- _Excerpt provided_

# # # # # # #

2. The computing system of claim 1, wherein the processor
determines the values based on characteristics of the particular
user.
3. The computing system of claim 1, wherein an annotation comprises
at least one of: an emphasis, link, footnote, tag, and
underline.
4. The computing system of claim 1, wherein the value of a segment
is based on at least one of: the number of annotations in the
segment, a creator of an annotation in the segment, a type of
annotation in the segment, the content of an annotation in the
segment, the length of an annotation in the segment, the amount of
the segment associated with annotations, sentiment information
associated with the annotation, and priority information associated
with an annotation in the segment.
5. The computing system of claim 1, wherein the processor selects
multiple segments based on an aggregated value of the segments.
6. The computing system of claim 1, wherein the processor further
selects a subset of the annotation information associated with the
content based on sharing permissions information associated with
the subset of annotations.
7. A method comprising: dividing, by a processor, content into
segments based on annotation information associated with the
content; assigning a score to at least one of the segments based on
the annotation information; selecting to recommend the segment
based on the score; and outputting information about the
recommendation.
8. The method of claim 7, wherein dividing content into segments
comprises: dividing content into segments based on the position of
annotations within the content; and selecting segments to merge
into a single segment;
9. The method of claim 8, wherein selecting segments to merge
comprises selecting segments based on at least one of: overlap of
annotations, proximity of annotations, number of segments, number
of segments per amount of content, and segment length.
10. The method of claim 8, wherein dividing content into segments
comprises determining an ending point of a first segment and a
starting point of a second segment where at least one of: a new
annotation begins and a previously identified annotation ends.
11. The method of claim 7, wherein selecting the segment comprises
selecting the segment to recommend based on the amount of content
selected to view in a user device associated with the user.
12. The method of claim 7, further comprising selecting a second
segment based on an aggregate score associated with the segment and
the second segment.
13. A machine-readable non-transitory storage medium comprising
instructions executable by a processor to: determine content
segments based on user data related to annotations of the content;
and recommend at least one of the content segments based on the
relative value of the content segment to the other content
segments, wherein the value of a content segment is determined
based on the annotations associated with the content segment.
14. The machine-readable non-transitory storage medium of claim 13,
wherein instructions to determine content segments comprise
instructions to determine consecutive non-overlapping segments of
the content based on unstructured annotations.

# # # # # # #

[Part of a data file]
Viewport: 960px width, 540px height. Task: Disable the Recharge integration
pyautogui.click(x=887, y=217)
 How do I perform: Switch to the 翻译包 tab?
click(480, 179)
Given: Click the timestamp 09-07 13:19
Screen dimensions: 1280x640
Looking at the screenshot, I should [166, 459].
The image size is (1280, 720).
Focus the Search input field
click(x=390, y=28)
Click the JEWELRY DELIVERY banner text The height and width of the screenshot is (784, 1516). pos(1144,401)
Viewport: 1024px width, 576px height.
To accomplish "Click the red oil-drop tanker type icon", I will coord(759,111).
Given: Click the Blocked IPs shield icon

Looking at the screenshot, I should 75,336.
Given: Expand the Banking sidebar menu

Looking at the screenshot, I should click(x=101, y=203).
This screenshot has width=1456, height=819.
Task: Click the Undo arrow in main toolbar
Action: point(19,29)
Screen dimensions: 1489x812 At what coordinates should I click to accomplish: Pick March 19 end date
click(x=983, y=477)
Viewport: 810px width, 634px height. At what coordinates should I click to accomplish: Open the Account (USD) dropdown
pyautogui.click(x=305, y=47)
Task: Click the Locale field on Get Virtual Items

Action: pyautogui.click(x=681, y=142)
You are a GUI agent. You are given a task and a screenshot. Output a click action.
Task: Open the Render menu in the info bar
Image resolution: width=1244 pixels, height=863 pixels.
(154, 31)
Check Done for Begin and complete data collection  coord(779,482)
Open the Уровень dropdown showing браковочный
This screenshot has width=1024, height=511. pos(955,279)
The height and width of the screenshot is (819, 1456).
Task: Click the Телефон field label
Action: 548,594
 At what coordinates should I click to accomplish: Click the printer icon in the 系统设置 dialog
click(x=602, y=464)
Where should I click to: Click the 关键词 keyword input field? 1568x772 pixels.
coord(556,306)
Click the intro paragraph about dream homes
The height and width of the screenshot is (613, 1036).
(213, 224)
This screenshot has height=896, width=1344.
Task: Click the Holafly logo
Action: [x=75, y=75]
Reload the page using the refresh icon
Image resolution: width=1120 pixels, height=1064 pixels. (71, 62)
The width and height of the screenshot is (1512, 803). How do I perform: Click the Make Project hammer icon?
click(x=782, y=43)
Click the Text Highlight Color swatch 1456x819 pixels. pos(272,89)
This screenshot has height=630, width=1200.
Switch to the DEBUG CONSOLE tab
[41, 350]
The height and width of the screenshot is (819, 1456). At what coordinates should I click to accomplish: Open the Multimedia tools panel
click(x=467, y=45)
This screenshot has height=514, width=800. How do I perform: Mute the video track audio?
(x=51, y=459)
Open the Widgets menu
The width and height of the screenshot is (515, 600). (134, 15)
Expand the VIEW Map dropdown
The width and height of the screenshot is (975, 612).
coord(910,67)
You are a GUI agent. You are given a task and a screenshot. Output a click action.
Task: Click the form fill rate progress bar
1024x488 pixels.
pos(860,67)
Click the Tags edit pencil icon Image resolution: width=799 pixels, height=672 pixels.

# # # # # # #

- _Task set_
**a)** What kinds of annotation does claim 3 of the patent claims list?
**b)** According to claim 10 of the patent claims, at what point does a first segment end and a second segment start?
**c)** Continue the patent claims past claim 14.

- _Responses to the tasks_
**a)** Emphasis, link, footnote, tag, and underline.

**b)** Where a new annotation begins, a previously identified annotation ends, or both.

**c)**
15. The machine-readable non-transitory storage medium of claim 13,
wherein the value of a content segment is determined based on at
least one of: the number of annotations in the segment, a creator
of an annotations in the segment, a type of annotation in the
segment, the content of the an annotation in the segment, the
length of an annotation in the segment, the amount of the segment
associated with annotations, and priority information associated
with an annotation in the segment.
Description
BACKGROUND
[0001] Readers may provide annotations to digital text, such as by
including highlights, comments, links, footnotes, tags, and
underlines. For example, an e-reader may allow a user to insert
information or associate information with the text. The annotations
may be used to emphasize portions of the text or to add information
to the text, such as through comments and links.
BRIEF DESCRIPTION OF THE DRAWINGS
[0002] The drawings describe example embodiments. The following
detailed description references the drawings, wherein:
[0003] FIG. 1 is a block diagram illustrating one example of a
computing system to recommend content segments based on
annotations.
[0004] FIGS. 2A and 2B are diagrams illustrating one example of
recommending content based on annotations.
[0005] FIG. 3 is a flow chart illustrating one example of a method
to recommend content segments based on annotations.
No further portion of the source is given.